PROBLEM STATEMENT. Copy the records word for word, from the line that contains "Where should I" through the end of the records, including both ends. Leave the pictures out of your copy.

RECORDS FOR THIS EXERCISE.
****************************************

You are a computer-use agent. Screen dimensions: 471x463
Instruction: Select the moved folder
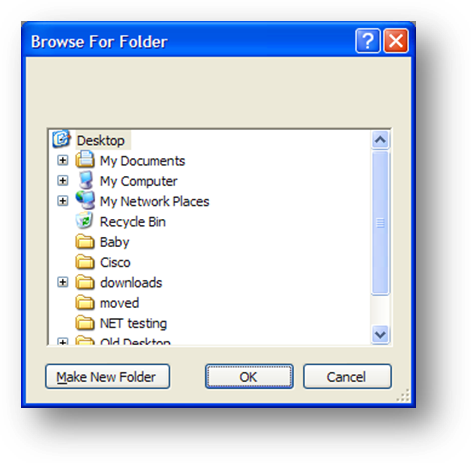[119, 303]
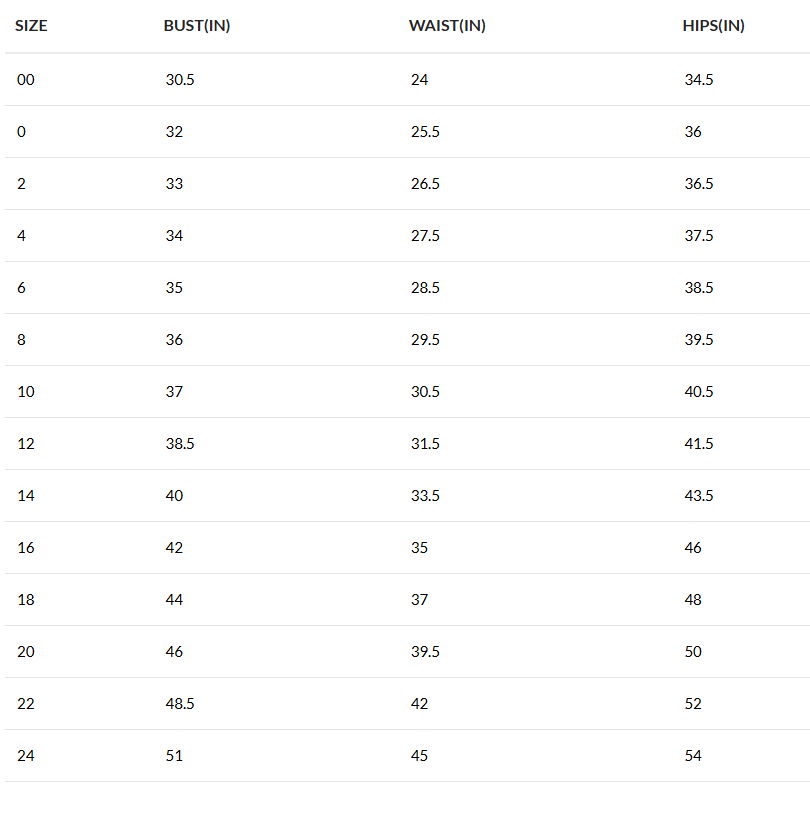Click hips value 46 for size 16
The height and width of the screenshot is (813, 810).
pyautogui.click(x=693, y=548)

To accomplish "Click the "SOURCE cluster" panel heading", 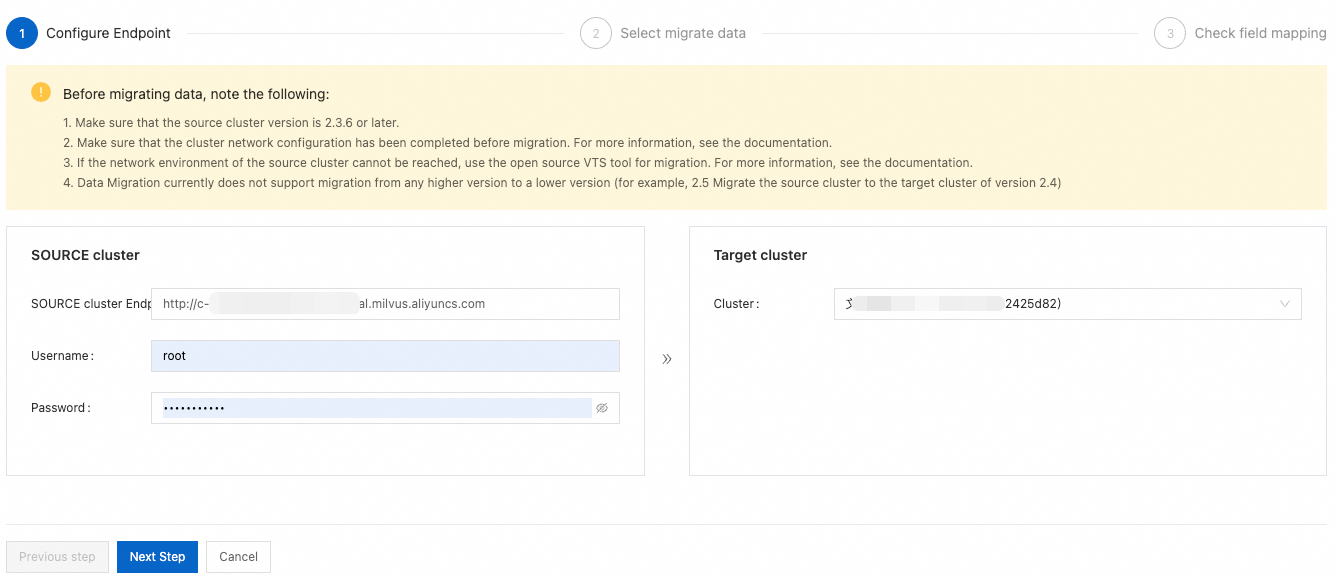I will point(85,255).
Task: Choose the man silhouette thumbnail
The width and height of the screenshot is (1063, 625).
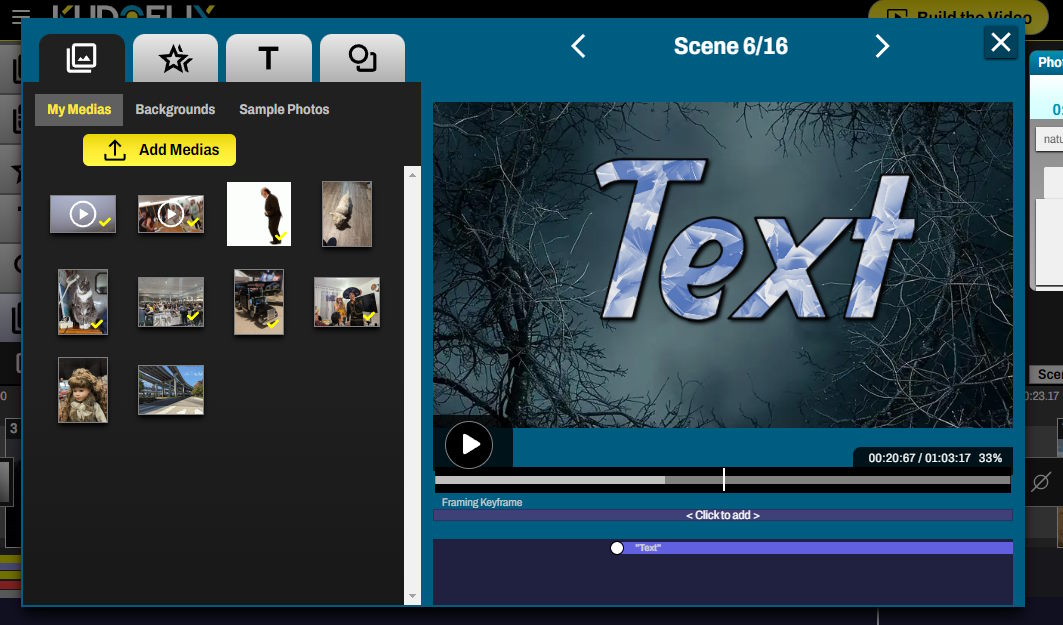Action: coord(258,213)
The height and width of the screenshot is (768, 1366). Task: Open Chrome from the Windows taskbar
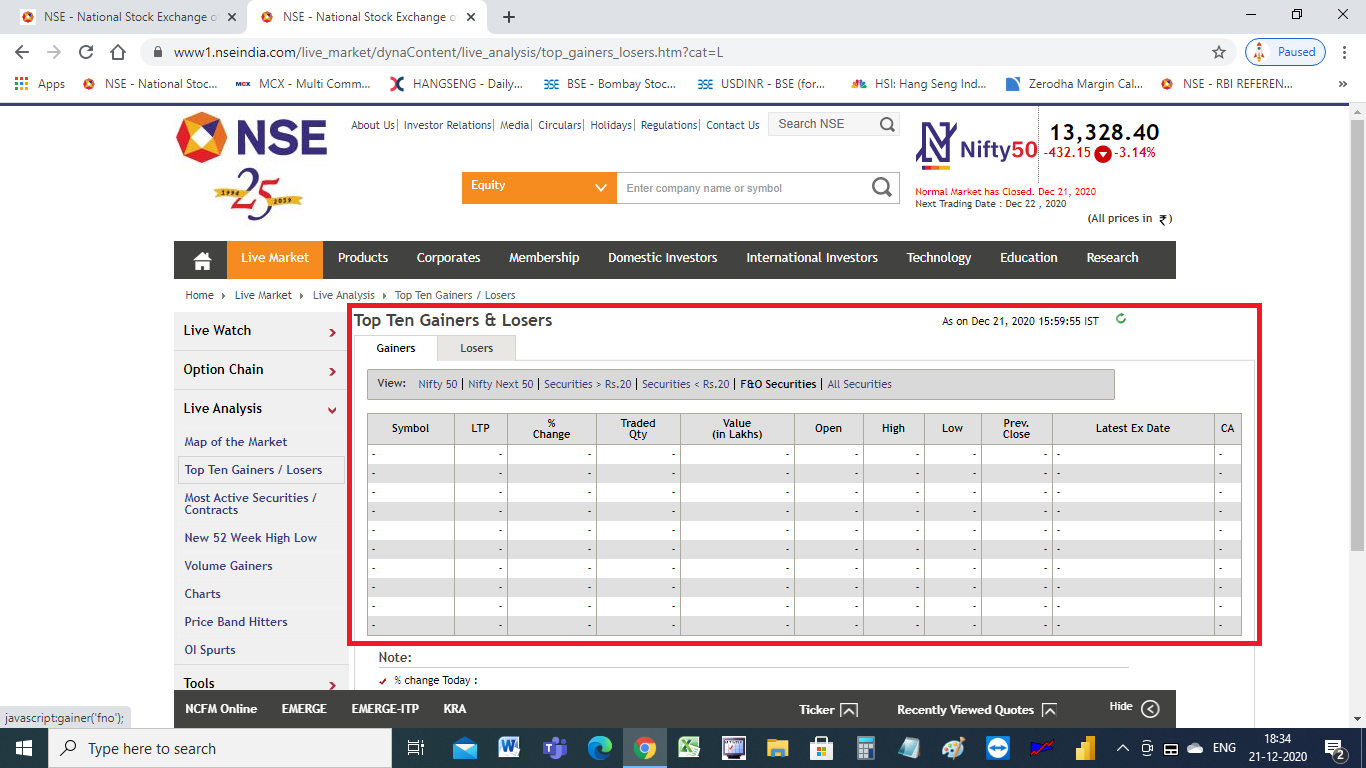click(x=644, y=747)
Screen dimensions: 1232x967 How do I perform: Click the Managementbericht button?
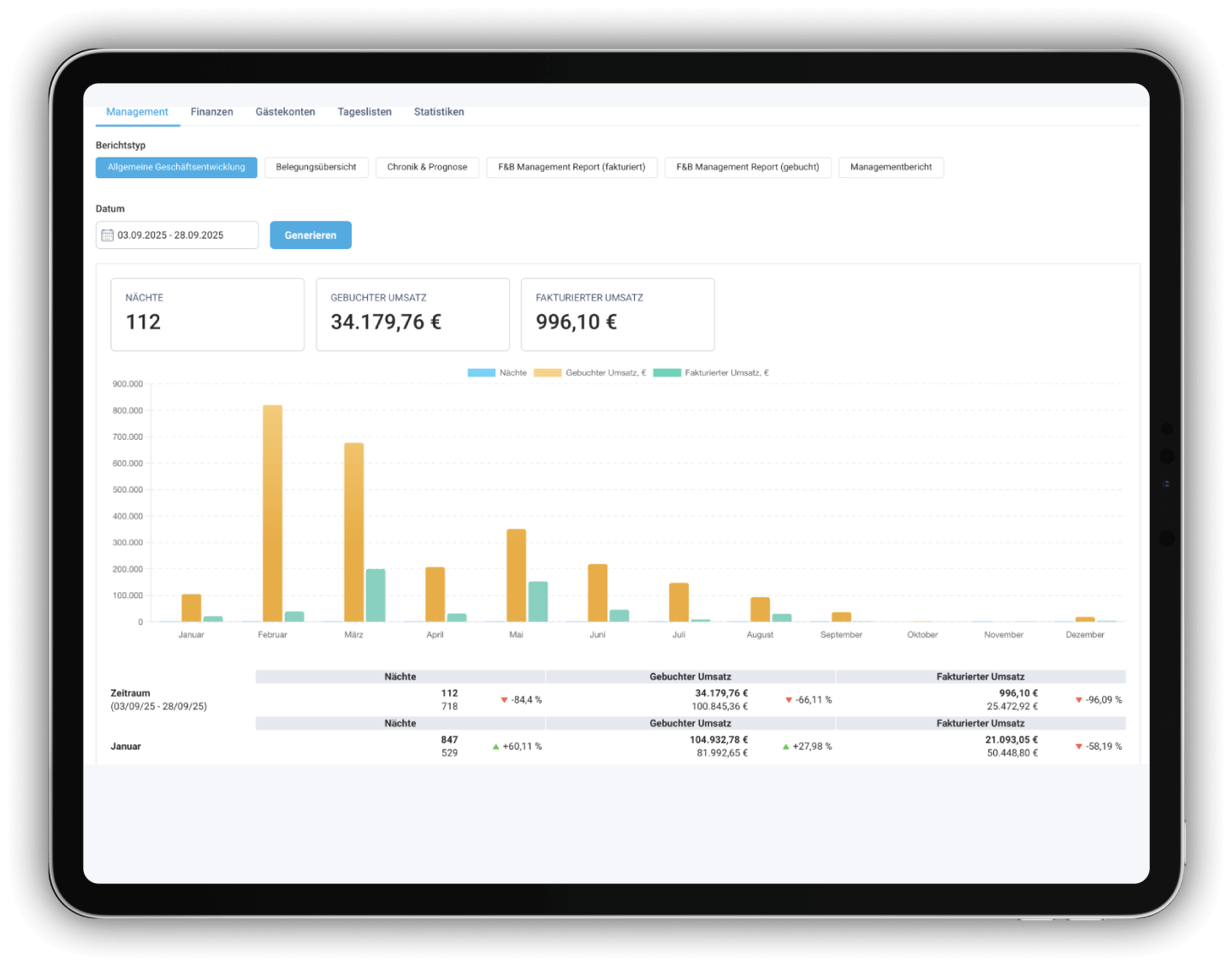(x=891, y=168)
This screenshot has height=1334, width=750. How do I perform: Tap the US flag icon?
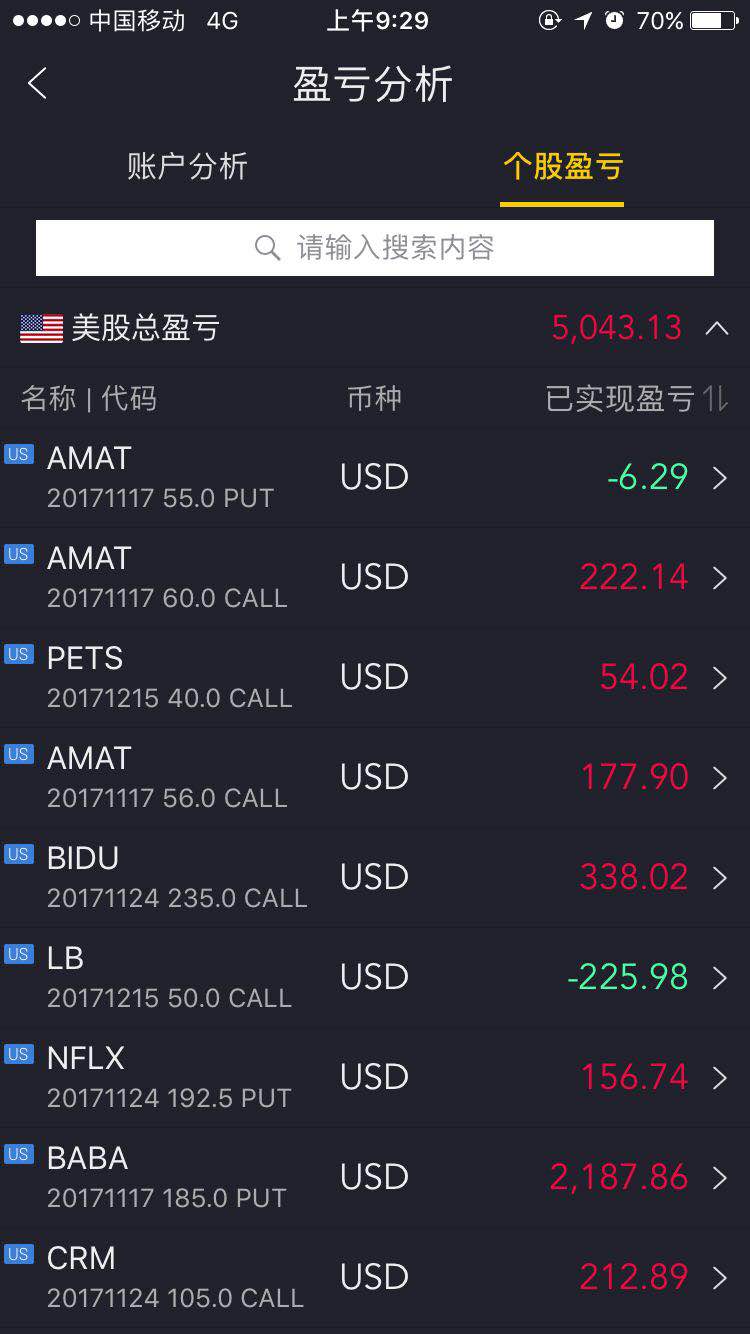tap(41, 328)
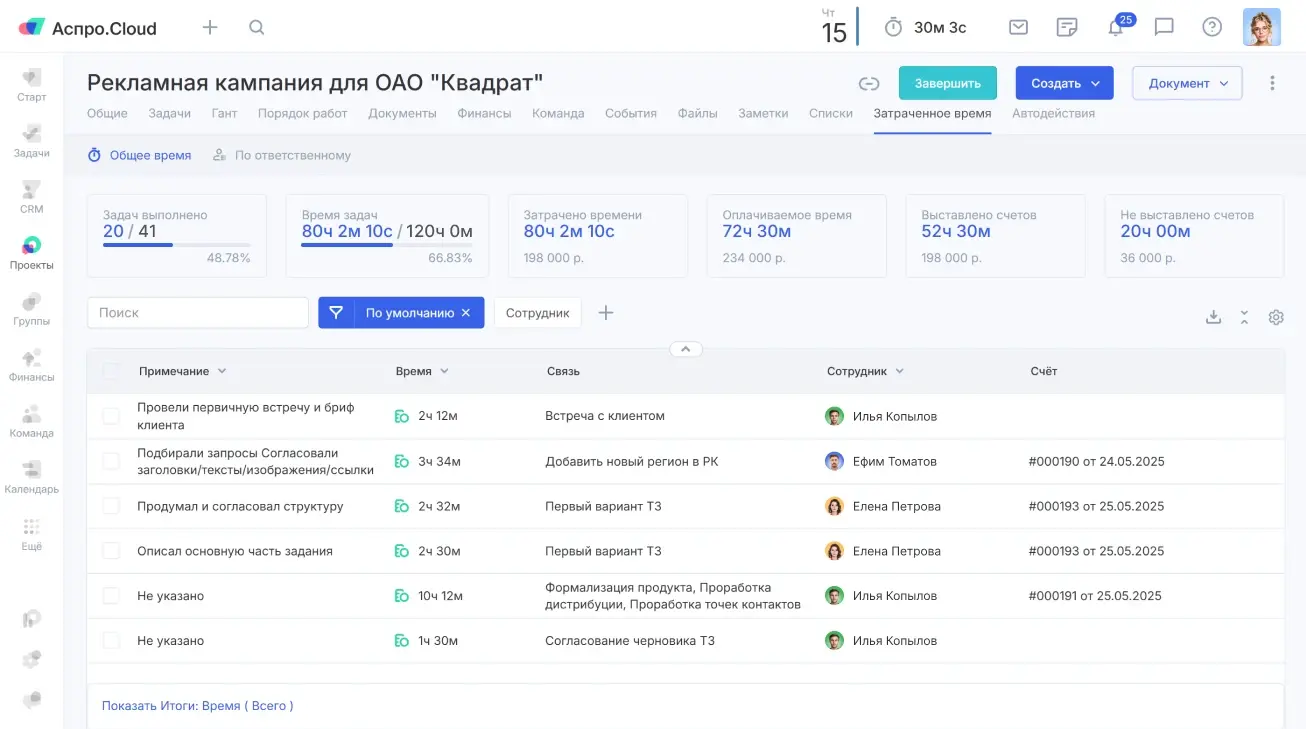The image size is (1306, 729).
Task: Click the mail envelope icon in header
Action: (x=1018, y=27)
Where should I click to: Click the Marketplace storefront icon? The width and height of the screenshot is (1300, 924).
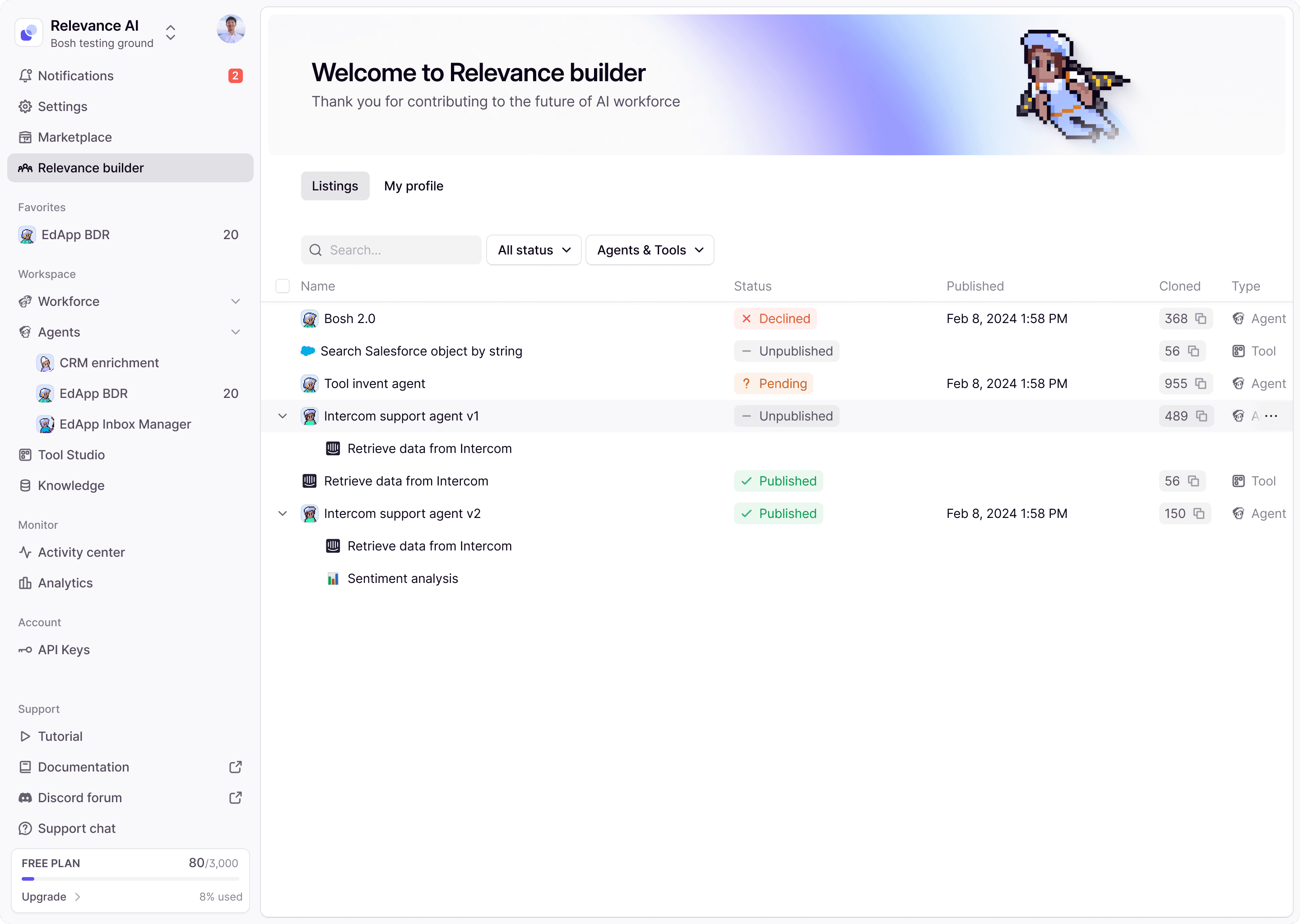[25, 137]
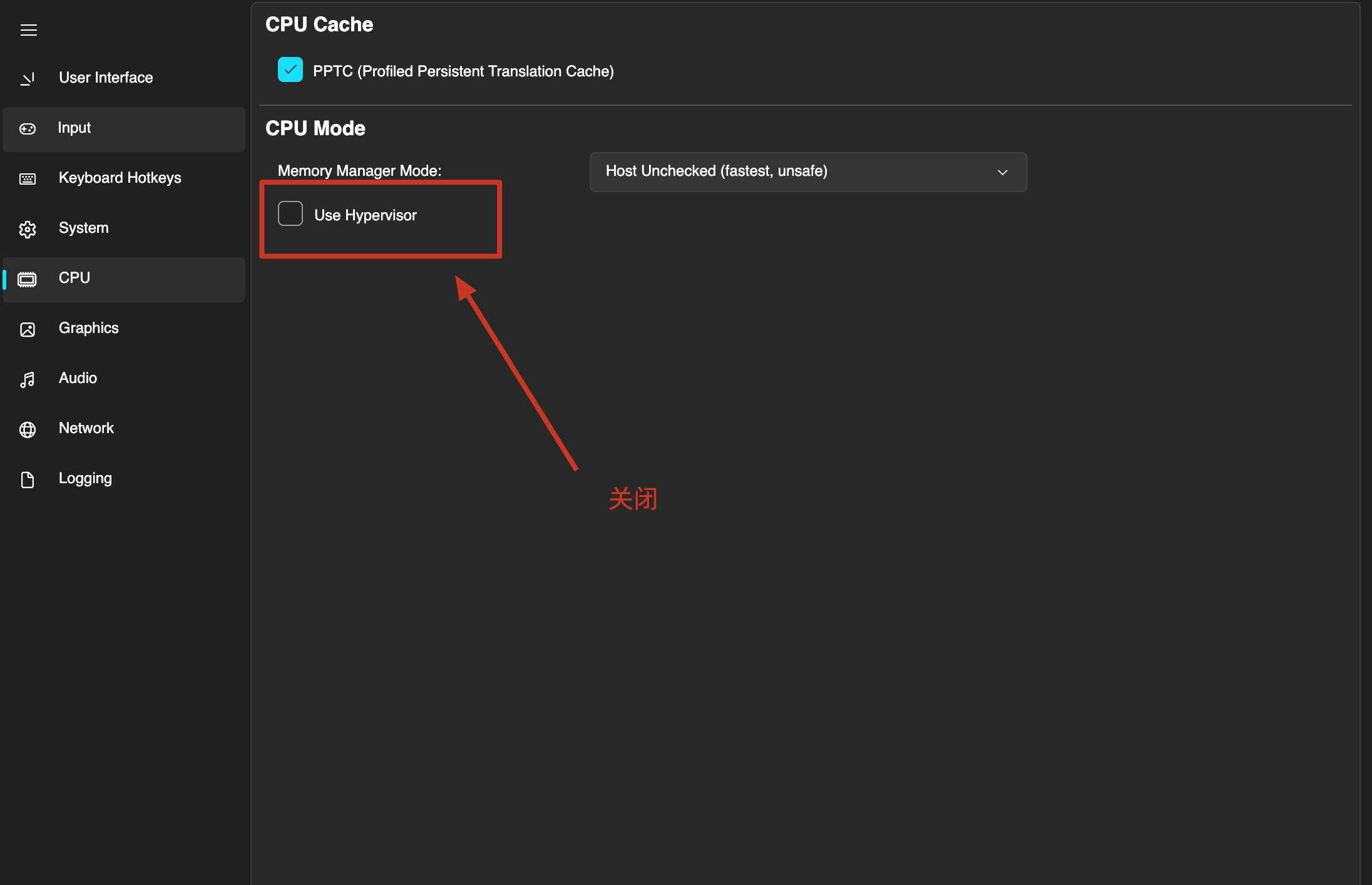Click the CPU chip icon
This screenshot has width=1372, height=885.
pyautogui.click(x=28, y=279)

****************************************

SOLUTION BELOW.
Where should I click to: Click the Marketplace storefront icon? The width and height of the screenshot is (1300, 924).
[25, 137]
Click the CPU chip icon
This screenshot has width=1372, height=885.
pyautogui.click(x=28, y=279)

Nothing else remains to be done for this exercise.